Sunday, January 29, 2012

Oh, The Places You'll Go

Does anyone know how to get pictures from facebook up on your blog?  I feel bereft without photos of my family making periodic appearances here.
Things are at an odd place.  Odd for many reasons.  Unsettling.  I'm considering opening up a private blog to unload some of those.  But then I wonder if I should "unload?"  Is that just a handy veneer for "complain?"  A thing I'm commanded not to do?  Anyway, opening up my blog and seeing my beautiful children's faces always was grounding, fortifying for me.  Seeing as financial relief is nowhere in sight, we will not be purchasing a new home computer in the foreseeable future, so I will be on this laptop.  I'm getting better at maneuvering on this thing, but still can't figure out the pictures.  There must be a way.
Back to the financial part.  The master did not pass his state board exams.  At least we are 90% sure he did not.  That means that his salary will not double at the end of this month as it would have had he passed.  From a purely human standpoint, we NEEDED his salary to double.  I don't see a way out of this place we are at, but I will keep looking.
We were called to Houston, Friday.  Levi's birthmother was very ill.  Actually, we feared she might die.  We had not had any contact from her since before Christmas.  Our cards were returned with the note, "No such person at this address," and our text went unanswered.  We feared, like so many open adoption placements, our contact with her had fizzled out.  On Wednesday morning early, Levi stood for the first time.  My first impulse was to grab the phone and text her.  But there was nowhere to send my text.  I got  the kids dressed and went out to do my shopping.  It was a cold, wet morning.  And she was weighing heavy on my heart.  Did she have shelter?  Was she fed?  She should know that he stood up today.  It is something I know she would want to know. Where was she?
I came home from the trip to find an email from our agency.  God was about to answer all of my questions.  She was in a hospital, well fed, but sick.  Of course, I wanted to come see her, but agency didn't know if she would be open to our seeing her that way.  When they mentioned our offer to visit she broke down crying, saying that she had been praying that God would send us to see her.

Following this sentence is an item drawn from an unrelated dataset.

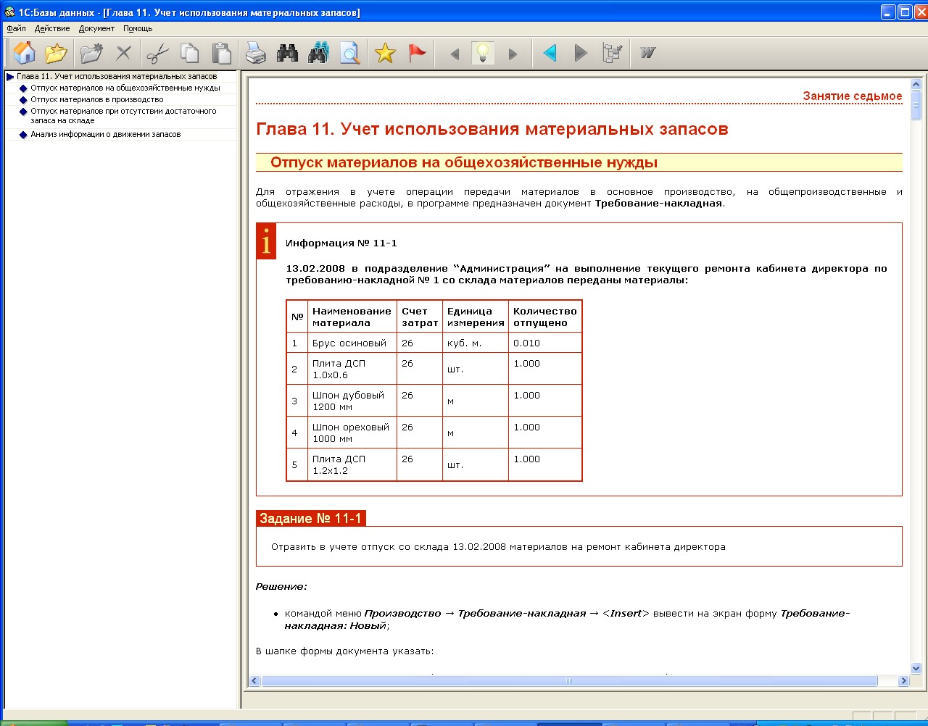Click the open folder icon

tap(56, 53)
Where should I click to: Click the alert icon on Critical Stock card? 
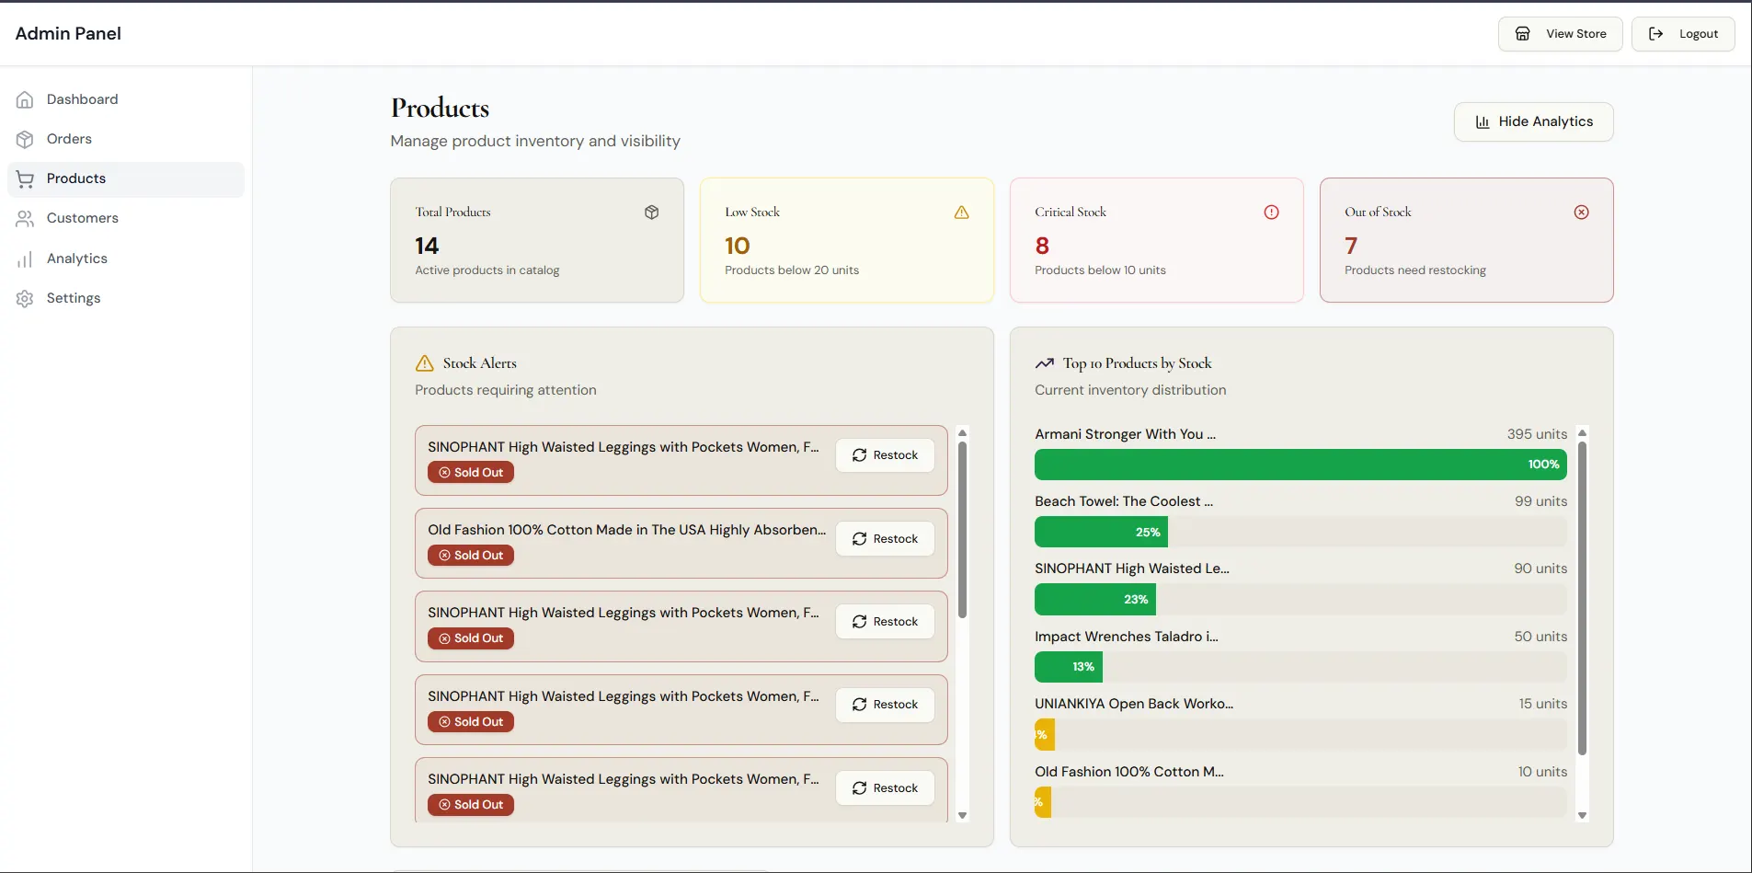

She is better now.  Maybe out of the hospital.  We don't know.  She doesn't have a phone right now.  She was overjoyed to see Levi--that he was strong and healthy.  She picked my brain about him.  There was a man there in the room with her.  Her new "boyfriend."  (Pimp?) A Latino gangster.  Of course, he didn't introduce himself that way, but that's what he was.  Exactly like the one who tried to have her killed nine months ago, and the hired hit man who left her badly beaten instead of dead.  An attack which caused ongoing infections (that still might claim her life) and precipitated the birth of my son.  Why?  Why doesn't she get out?  Why doesn't she stop the cycle?  I want Levi to know her.  She is so sweet and optimistic; I can't help but wonder how she came to the place she is.  Doubtful that I will ever be close enough to her to ask.  Oh, Lord, I'm sick with worry for her.
On a lighter note: Never thought I'd be sitting in a hospital room with my husband, my son, his birthmother and a gang banger having a pleasant conversation as if it was the most normal thing in the world.  And I bet they never thought they'd be doing the same with a Baptist pastor and his wife.  Makes me smile to think of it.